Надо обладать определённым мужеством, чтобы погрузиться в мир фильмов мастера. Они непременно обнажат нервы и заставят увидеть бездны падения и вершины величия бессмертной человеческой души. И главное — покажут, как призрачен этот земной, вещественный мир и что не он есть смысл и цель нашего существования.
В 1900-м году вышла первая крупная монография Фрейда «Толкование сновидений». За четыре года до этого братья Люмьер показали почтеннейшей публике знаменитое «Прибытие поезда на вокзал Ла-Сьота». Человечество научилось оживлять изображения. Человечество уверовало в машины и окружило себя ими. До Первой мировой войны оставалось совсем мало времени, и оружейные склады были полным-полны, а европейский мир окунулся в грёзу о счастье.
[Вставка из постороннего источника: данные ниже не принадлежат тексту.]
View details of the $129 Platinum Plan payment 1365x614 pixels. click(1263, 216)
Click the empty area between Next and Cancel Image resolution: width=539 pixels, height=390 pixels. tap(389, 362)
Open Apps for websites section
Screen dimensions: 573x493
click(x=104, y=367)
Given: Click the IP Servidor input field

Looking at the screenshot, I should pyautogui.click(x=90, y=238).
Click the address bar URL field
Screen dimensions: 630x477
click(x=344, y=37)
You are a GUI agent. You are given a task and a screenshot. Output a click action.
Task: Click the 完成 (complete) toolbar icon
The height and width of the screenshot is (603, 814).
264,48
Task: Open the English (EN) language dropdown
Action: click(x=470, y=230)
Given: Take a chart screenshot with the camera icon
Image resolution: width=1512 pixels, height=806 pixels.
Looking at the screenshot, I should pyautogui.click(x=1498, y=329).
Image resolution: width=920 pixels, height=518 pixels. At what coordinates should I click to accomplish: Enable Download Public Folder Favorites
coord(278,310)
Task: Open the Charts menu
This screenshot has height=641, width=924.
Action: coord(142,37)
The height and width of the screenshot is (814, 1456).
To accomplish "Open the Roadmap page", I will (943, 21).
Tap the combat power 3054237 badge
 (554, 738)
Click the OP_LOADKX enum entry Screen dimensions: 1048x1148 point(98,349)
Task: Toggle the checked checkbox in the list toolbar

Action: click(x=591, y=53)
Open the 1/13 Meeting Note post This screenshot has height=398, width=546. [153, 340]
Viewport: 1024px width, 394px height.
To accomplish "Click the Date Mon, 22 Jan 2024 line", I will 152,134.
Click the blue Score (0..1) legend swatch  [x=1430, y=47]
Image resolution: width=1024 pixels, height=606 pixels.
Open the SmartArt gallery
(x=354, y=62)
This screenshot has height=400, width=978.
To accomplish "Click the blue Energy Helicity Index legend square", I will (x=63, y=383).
Грезить помогало новое искусство — синематограф.
Оно погружало своего зрителя в полумрак и приковывало внимание к экрану. Человек словно спал наяву, а на сетчатке у него оживали и двигались те же картины, что и на белом прямоугольнике экрана. И зрачки раскрытых глаз человека двигались так же активно, как зрачки закрытых глаз спящего человека, видящего увлекательные сны.
Жанры кинематографа весьма многочисленны. Но в основе всё равно лежит сон, грёза, и не зря фабрикой грёз окрестили Голливуд, в одном имени сочетая подлинный абсурд эпохи — сладкий сон и фабричное производство.
Тарковский был мастером сновидений наяву и поводырём в «Зону» как личного, так и коллективного бессознательного. Бергман говорил о нём: «Фильм, если это не документ, — сон, грёза. Поэтому Тарковский — самый великий из всех. Для него сновидения самоочевидны, он ничего не объясняет, да и что, кстати сказать, ему объяснять? Он — ясновидец, сумевший воплотить свои видения в наиболее трудоёмком и в то же время наиболее податливом жанре искусства».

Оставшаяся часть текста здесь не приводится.